Say you’re a female employee working for a small tech company. You’re sitting in a meeting with your boss, the CEO. He’s — hypothetically — a 38-year-old white man with $1.2 million in the bank. You have student debt, a sick cat, whatever. Basically, you need this job. But your boss, he won’t stop hitting on you. Slack messages asking you to drinks, photos of the views from his weekend bike rides. Then, during the Wednesday morning meeting, he takes things even further. Puts a hand on your knee, says he wants to get to know you better.
What do you do?
You could go to HR, try to work things out internally. Maybe your company has a dedicated HR specialist, rather than an overworked recruiter who’s been given HR responsibilities and doubles as the office manager. And what if that doesn’t work? What if there’s nothing HR can do?
Historically, the options were to quit or stay quiet. But a female entrepreneur in the UK is envisioning another way. Neta Meidav is the founder of Vault, an app that allows employees to document misconduct in real time. The idea came to her while sitting at her kitchen table, watching the Harvey Weinstein story unfold on her TV. It reminded her of an incident that had happened at her first job out of university, when her boss came on to her during a meeting. “I never even thought of reporting it,” she says. “I was terrified that my career would be crushed by a powerful man before it even started.”
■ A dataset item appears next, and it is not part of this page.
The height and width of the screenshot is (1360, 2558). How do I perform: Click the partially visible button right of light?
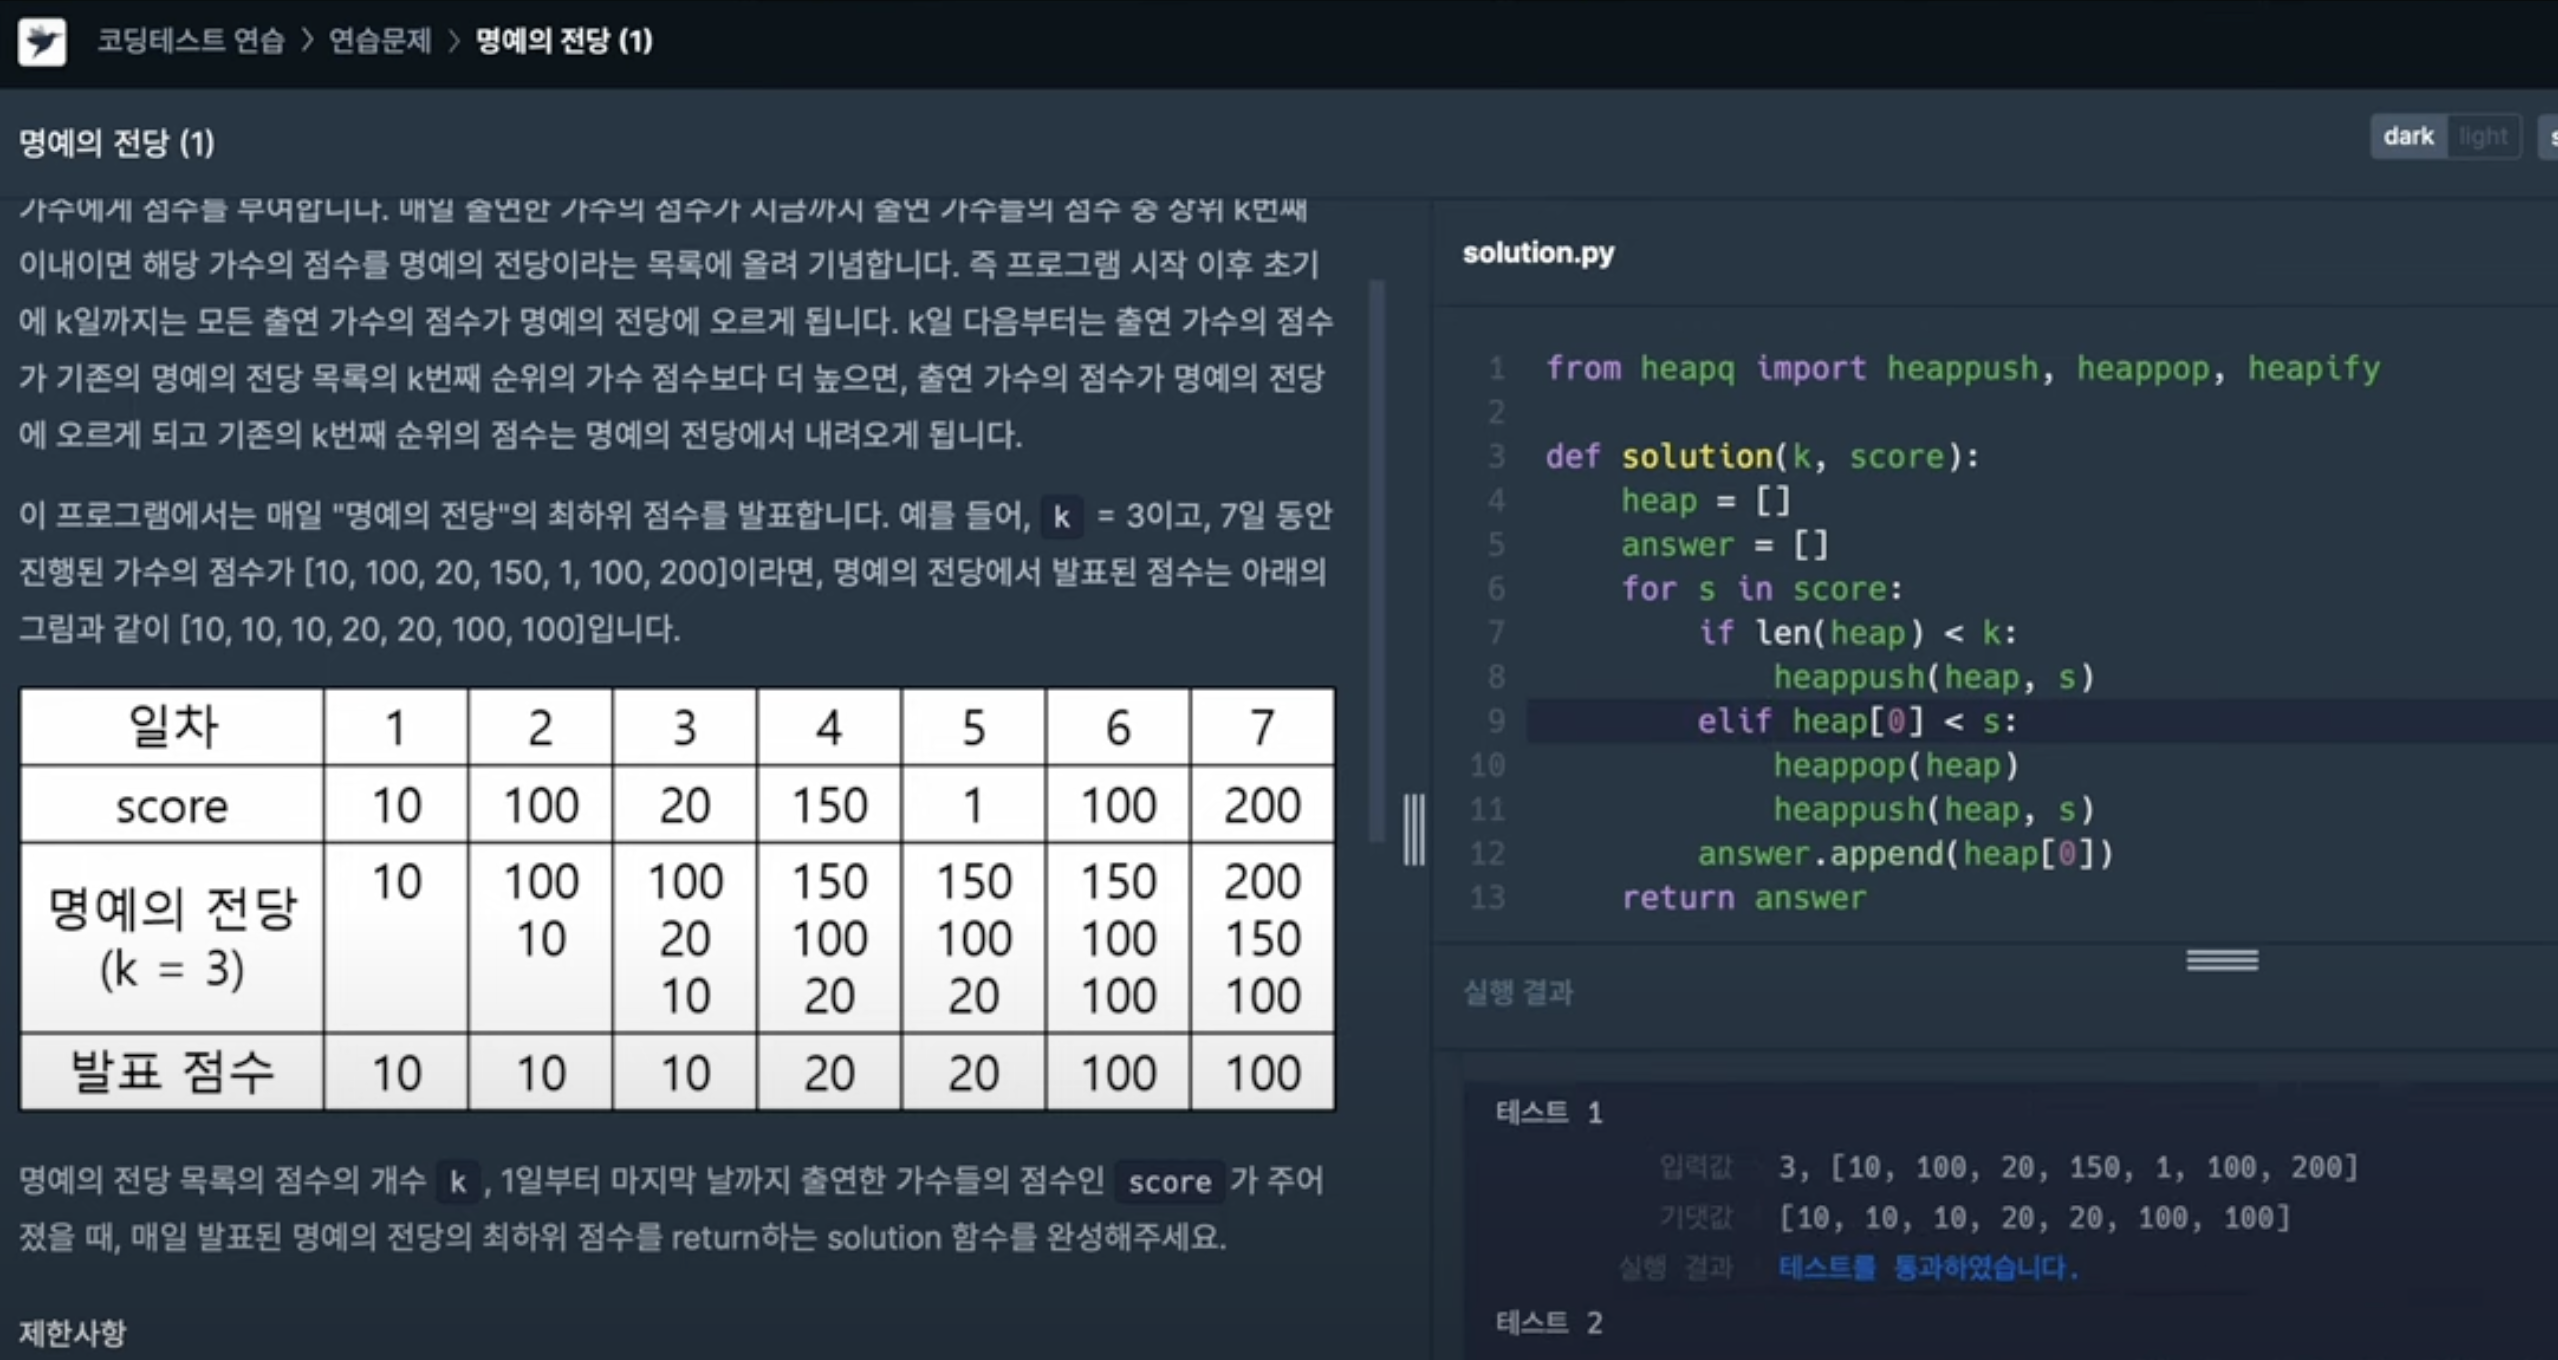point(2550,137)
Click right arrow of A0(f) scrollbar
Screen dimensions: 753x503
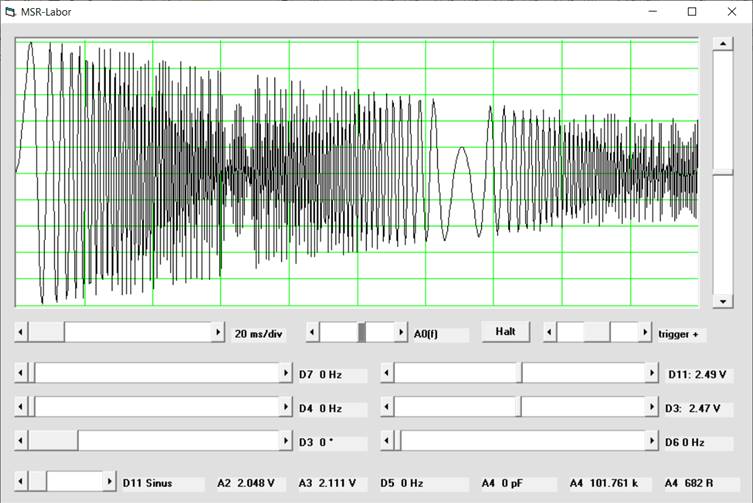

Meidav realized a lot of the reasons she hadn’t spoken up had to do with fear. She’d been worried she wouldn’t be believed — but what if documenting the incident had been easy? She didn’t want to be the first one to report the boss who’d harassed her. But what if she’d known there were others?
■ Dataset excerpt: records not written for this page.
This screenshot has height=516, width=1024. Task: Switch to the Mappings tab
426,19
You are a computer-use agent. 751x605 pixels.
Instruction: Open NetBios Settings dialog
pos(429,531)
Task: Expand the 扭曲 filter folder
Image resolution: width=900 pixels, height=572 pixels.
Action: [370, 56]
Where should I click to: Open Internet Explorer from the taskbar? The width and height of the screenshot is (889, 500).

The problem isn’t limited to the tech industry. Reporting harassment in any office is intimidating, particularly when the tools available to employees — like harassment hotlines — are geared more toward compliance than worker safety.
To really solve the problem, companies need to invest in resources that help build trust. This means dedicated HR teams and tools that make reporting mismanagement easy. If they don’t, employees are more likely to go public — speaking to reporters or, in true 2020 form, blowing the situation up on Twitter.
On Vault, employees can write up reports about workplace misconduct as they happen, either describing incidents or screenshotting digital interactions. These reports go into a timestamped ledger. Employees can submit them right away or wait until another worker has come forward with a similar claim. Vault doesn’t reveal the identity of employees to one another, just the assurance that someone else has spoken up.
Employees also have the option of reporting workplace harassment anonymously. While most companies are hard-pressed to follow up on complaints without knowing a worker’s identity, Vault allows HR teams to chat with employees anonymously on the app, gathering more information without needing to know their name.
Not every company is willing to invest in a reporting tool like Vault. For those that aren’t, more employees are choosing to go to the media with their stories. But knowing who to speak to can be tricky.
That’s where Ariella Steinhorn comes in. The founder of Lioness Strategies, Steinhorn is part of a new wave of PR that’s focused on helping employees get the word out about their stories. She thought of the idea after a former boss came onto her on Slack — a situation she realized was likely happening to other women in the workplace.
Workers can submit claims to Lioness using an encrypted email address. After the firm vets the stories, it matches workers with reporters, using an unofficial network of journalists at national publications.
Steinhorn works with employment lawyers to review nondisclosure agreements that could make it difficult for employees to go on the record. She comes from a big tech background, having previously worked in communications at Uber, and knows what people are up against when they decide to speak out. Amber Scorah, Lioness’ director of strategy, grew up as a Jehovah’s Witness and has written a book about her decision to leave a high-control religion — another helpful background when working with certain large companies.
It’s not an accident that both Vault and Lioness were started by women who experienced harassment in the workplace, given how often these incidents tend to occur. Today, when many of the problems roiling the tech industry were started by high-profile men, it seems right that the solutions could come from women.